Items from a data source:
══════════════════════════════

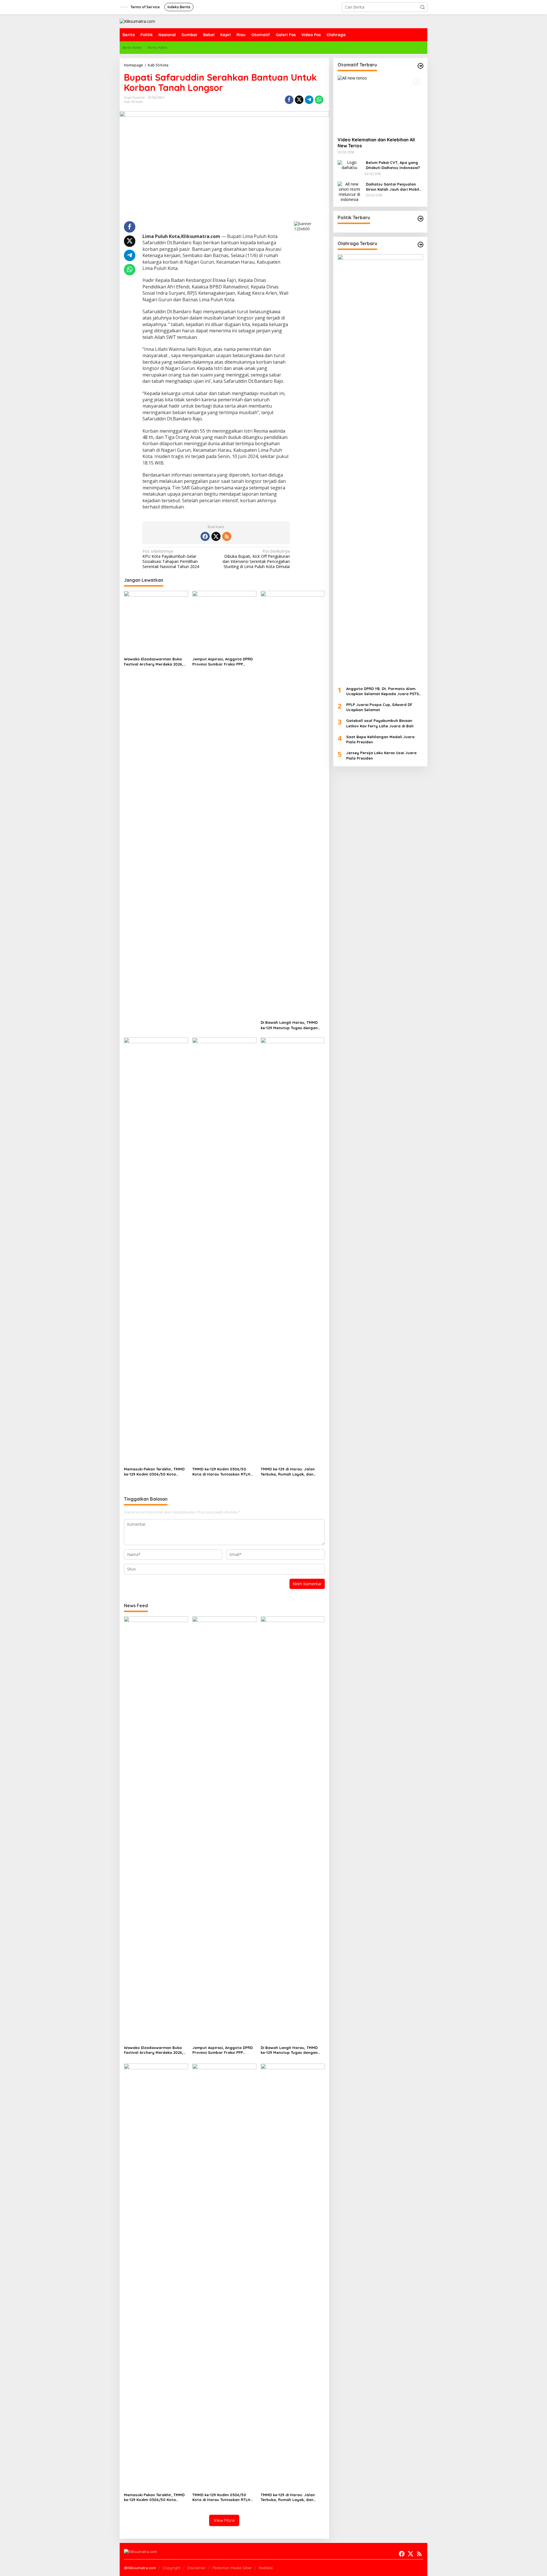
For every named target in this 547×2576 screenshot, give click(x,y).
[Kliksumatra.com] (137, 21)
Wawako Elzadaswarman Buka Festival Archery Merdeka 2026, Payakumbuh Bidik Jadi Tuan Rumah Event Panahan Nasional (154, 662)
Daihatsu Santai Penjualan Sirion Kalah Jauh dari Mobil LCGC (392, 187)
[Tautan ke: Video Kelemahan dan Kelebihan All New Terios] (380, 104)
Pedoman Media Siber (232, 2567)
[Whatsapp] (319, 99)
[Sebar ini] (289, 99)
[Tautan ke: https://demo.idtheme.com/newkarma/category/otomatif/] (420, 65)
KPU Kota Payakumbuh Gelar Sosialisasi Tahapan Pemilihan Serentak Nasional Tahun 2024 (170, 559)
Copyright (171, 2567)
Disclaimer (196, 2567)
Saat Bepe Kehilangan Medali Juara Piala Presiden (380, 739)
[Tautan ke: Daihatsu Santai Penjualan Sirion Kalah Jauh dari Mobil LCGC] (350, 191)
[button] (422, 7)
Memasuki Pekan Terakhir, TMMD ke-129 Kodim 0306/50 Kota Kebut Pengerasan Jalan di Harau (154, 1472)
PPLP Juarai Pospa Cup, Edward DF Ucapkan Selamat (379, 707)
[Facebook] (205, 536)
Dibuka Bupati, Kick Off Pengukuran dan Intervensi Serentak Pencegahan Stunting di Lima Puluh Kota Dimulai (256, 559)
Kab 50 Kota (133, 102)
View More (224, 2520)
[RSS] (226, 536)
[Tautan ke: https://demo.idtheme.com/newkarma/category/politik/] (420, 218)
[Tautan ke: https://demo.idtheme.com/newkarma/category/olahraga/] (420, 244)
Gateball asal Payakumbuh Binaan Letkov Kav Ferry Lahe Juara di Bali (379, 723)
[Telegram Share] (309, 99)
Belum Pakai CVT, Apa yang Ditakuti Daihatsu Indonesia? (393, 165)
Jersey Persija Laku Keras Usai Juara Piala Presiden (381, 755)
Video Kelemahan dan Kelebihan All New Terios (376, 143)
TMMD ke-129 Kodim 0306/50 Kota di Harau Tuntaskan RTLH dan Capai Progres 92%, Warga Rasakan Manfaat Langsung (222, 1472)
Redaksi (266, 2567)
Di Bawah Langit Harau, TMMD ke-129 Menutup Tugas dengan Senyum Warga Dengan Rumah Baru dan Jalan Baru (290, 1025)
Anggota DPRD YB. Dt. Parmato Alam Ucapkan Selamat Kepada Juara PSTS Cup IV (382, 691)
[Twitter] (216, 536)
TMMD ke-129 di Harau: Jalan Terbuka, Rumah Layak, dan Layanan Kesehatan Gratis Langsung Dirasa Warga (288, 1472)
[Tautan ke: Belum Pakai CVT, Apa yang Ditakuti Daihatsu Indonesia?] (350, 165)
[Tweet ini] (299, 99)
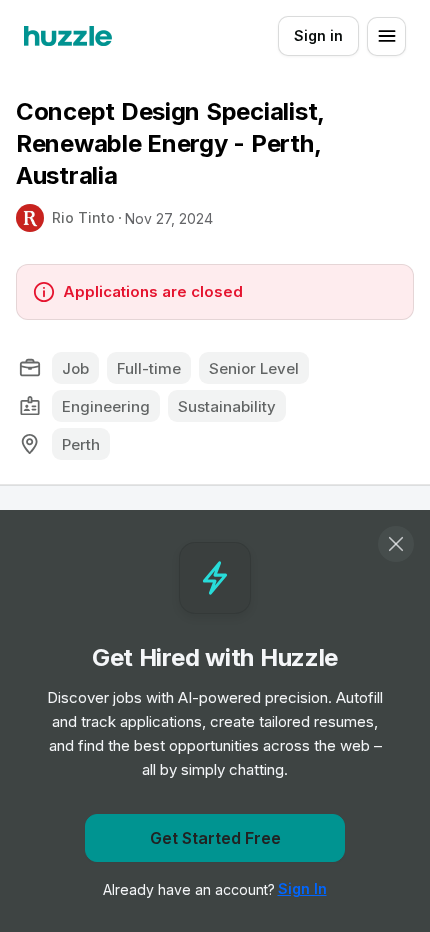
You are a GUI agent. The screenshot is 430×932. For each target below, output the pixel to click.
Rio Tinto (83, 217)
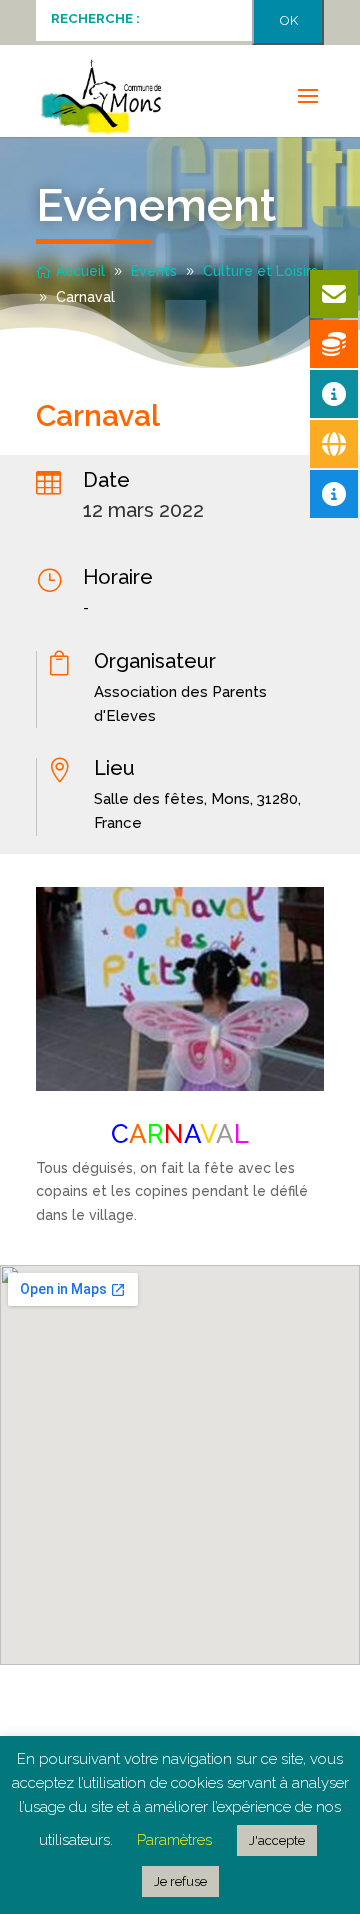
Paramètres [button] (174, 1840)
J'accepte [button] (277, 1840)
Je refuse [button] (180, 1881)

══════════════════════════════

### What to produce:
Please print every record exactly as written, without the pictures.

### Exercise result:
For every named target in this 547×2576 screenshot, give click(x,y).
[Kliksumatra.com] (137, 21)
Wawako Elzadaswarman Buka Festival Archery Merdeka 2026, Payakumbuh Bidik Jadi Tuan Rumah Event Panahan Nasional (154, 662)
Daihatsu Santai Penjualan Sirion Kalah Jauh dari Mobil LCGC (392, 187)
[Tautan ke: Video Kelemahan dan Kelebihan All New Terios] (380, 104)
Pedoman Media Siber (232, 2567)
[Whatsapp] (319, 99)
[Sebar ini] (289, 99)
[Tautan ke: https://demo.idtheme.com/newkarma/category/otomatif/] (420, 65)
KPU Kota Payakumbuh Gelar Sosialisasi Tahapan Pemilihan Serentak Nasional Tahun 2024 (170, 559)
Copyright (171, 2567)
Disclaimer (196, 2567)
Saat Bepe Kehilangan Medali Juara Piala Presiden (380, 739)
[Tautan ke: Daihatsu Santai Penjualan Sirion Kalah Jauh dari Mobil LCGC] (350, 191)
[button] (422, 7)
Memasuki Pekan Terakhir, TMMD ke-129 Kodim 0306/50 Kota Kebut Pengerasan Jalan di Harau (154, 1472)
PPLP Juarai Pospa Cup, Edward DF Ucapkan Selamat (379, 707)
[Facebook] (205, 536)
Dibuka Bupati, Kick Off Pengukuran dan Intervensi Serentak Pencegahan Stunting di Lima Puluh Kota Dimulai (256, 559)
Kab 50 Kota (133, 102)
View More (224, 2520)
[RSS] (226, 536)
[Tautan ke: https://demo.idtheme.com/newkarma/category/politik/] (420, 218)
[Tautan ke: https://demo.idtheme.com/newkarma/category/olahraga/] (420, 244)
Gateball asal Payakumbuh Binaan Letkov Kav Ferry Lahe Juara di Bali (379, 723)
[Telegram Share] (309, 99)
Belum Pakai CVT, Apa yang Ditakuti Daihatsu Indonesia? (393, 165)
Jersey Persija Laku Keras Usai Juara Piala Presiden (381, 755)
Video Kelemahan dan Kelebihan All New Terios (376, 143)
TMMD ke-129 Kodim 0306/50 Kota di Harau Tuntaskan RTLH dan Capai Progres 92%, Warga Rasakan Manfaat Langsung (222, 1472)
Redaksi (266, 2567)
Di Bawah Langit Harau, TMMD ke-129 Menutup Tugas dengan Senyum Warga Dengan Rumah Baru dan Jalan Baru (290, 1025)
Anggota DPRD YB. Dt. Parmato Alam Ucapkan Selamat Kepada Juara PSTS Cup IV (382, 691)
[Twitter] (216, 536)
TMMD ke-129 di Harau: Jalan Terbuka, Rumah Layak, dan Layanan Kesehatan Gratis Langsung Dirasa Warga (288, 1472)
[Tautan ke: Belum Pakai CVT, Apa yang Ditakuti Daihatsu Indonesia?] (350, 165)
[Tweet ini] (299, 99)
You are a GUI agent. The screenshot is 430×932. For each target below, output the pixel to click.
Rio Tinto (83, 217)
Paramètres [button] (174, 1840)
J'accepte [button] (277, 1840)
Je refuse [button] (180, 1881)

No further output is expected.